Water strider & shadow zipping along the surface of the little stream near my home on April 10, 2023.

As I watched, I had a fleeting thought about the concentrated burst of astrological activity arriving in about a week and a half. Something about the shadows, ripples, and reflections called to mind the upcoming Mercury retrograde and pair of eclipses, as well as ideas about how to move through them.

Retrogrades and eclipses come with their own echoes from the past, reflecting the light and the dark of our experience — sometimes accurately, sometimes warped by emotion and the fallibility of memory. They include shadows that may foretell or obscure — and then reveal — “the thing itself” at the heart of a matter. The energy of events associated with eclipses in particular (and also retrogrades) ripples out into the future, and the impact may be striking or quite subtle as these ripples shape our experience in the following months or years.

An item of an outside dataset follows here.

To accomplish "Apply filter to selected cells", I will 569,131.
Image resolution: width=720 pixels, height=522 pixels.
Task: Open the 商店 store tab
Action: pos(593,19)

One of the things most notable about the astro-events coming up is how concentrated they are. Over the course of three days, we’ll experience:

– A total solar eclipse and New Moon in Aries, on April 19-20 (depending on your time zone; for the U.S. east coast, it’s exact at 12:12 am EDT on April 20). This also happens to be a second New Moon in Aries, occurring in the very last degree (offering unusual symmetry with the Aries New Moon we just had on the equinox, in the first degree of that sign). The accompanying lunar eclipse occurs May 5, with the Scorpio Full Moon.

– The Sun’s ingress of Taurus, at 4:13 am EDT on April 20.

– The Taurus Sun squaring Pluto in Aquarius, exact at 12:27 pm EDT on April 20 (though in effect for a several days before and after).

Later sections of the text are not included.